§ **TASK DESCRIPTION**:
A faithful copy of the entries is required, with no images in it.

TASK DATA section start

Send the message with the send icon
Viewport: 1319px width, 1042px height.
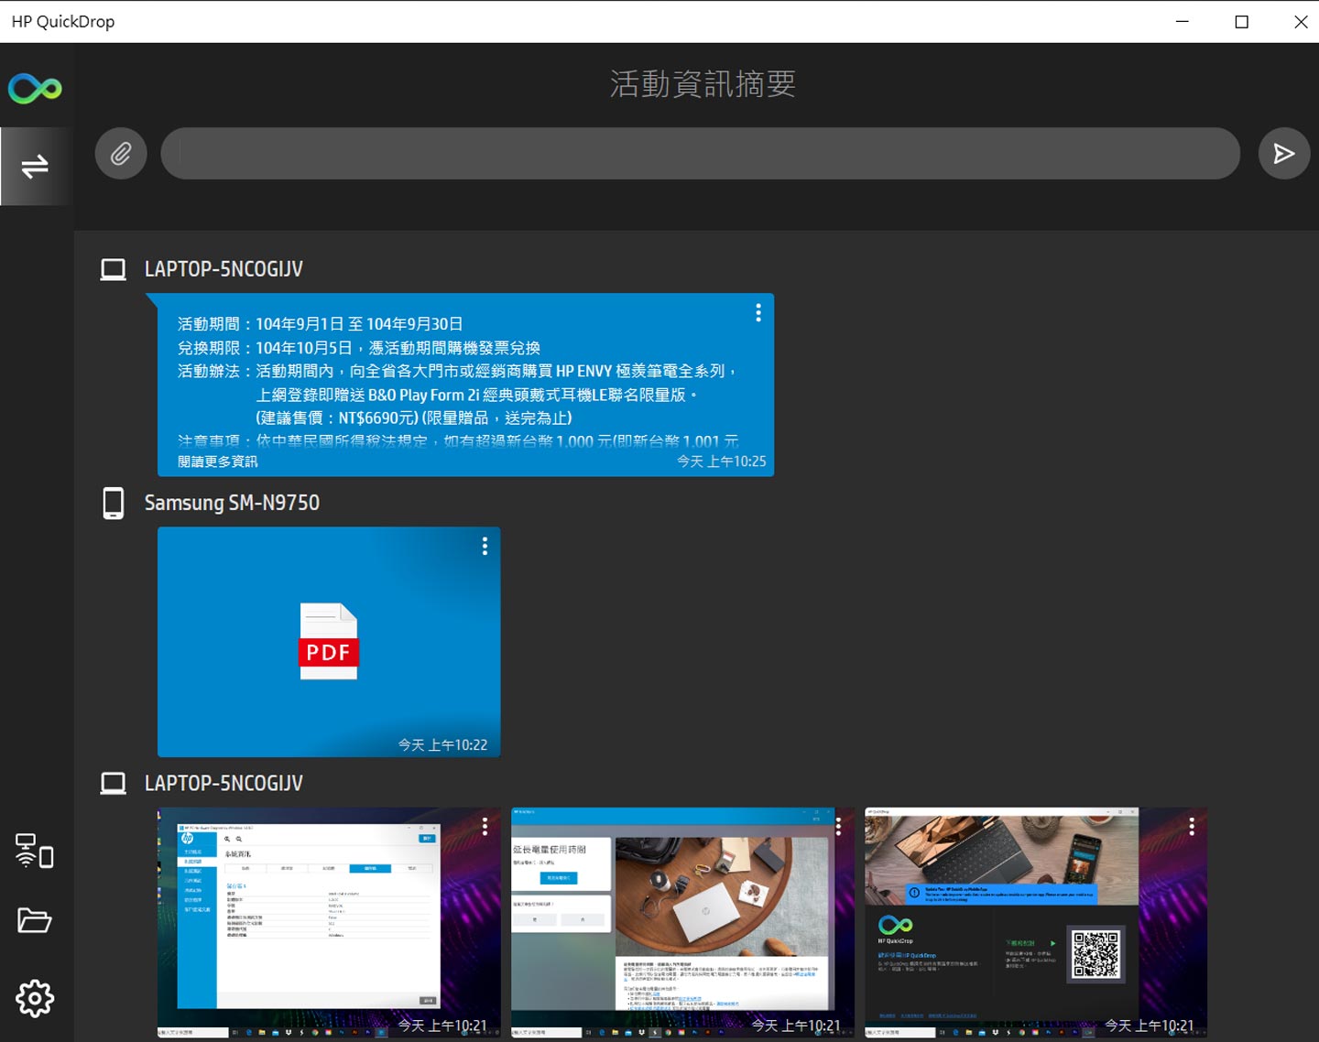[1283, 153]
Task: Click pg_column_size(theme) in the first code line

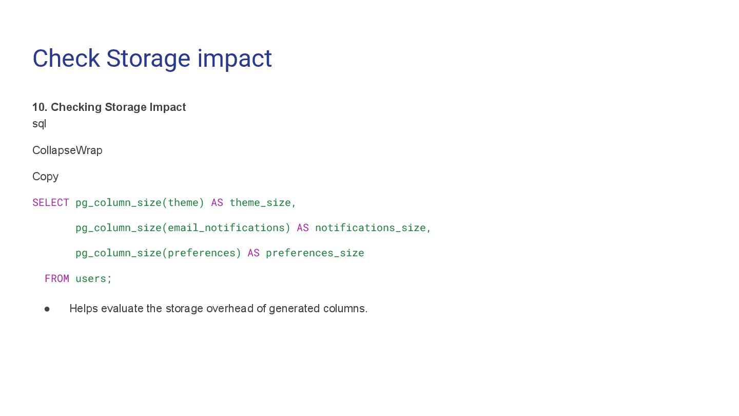Action: point(140,203)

TASK DATA section end

§ **RESULT OF THE EXERCISE**:
Send the message with the send icon
Viewport: 1319px width, 1042px height.
[1283, 153]
Task: Click pg_column_size(theme) in the first code line

Action: point(140,203)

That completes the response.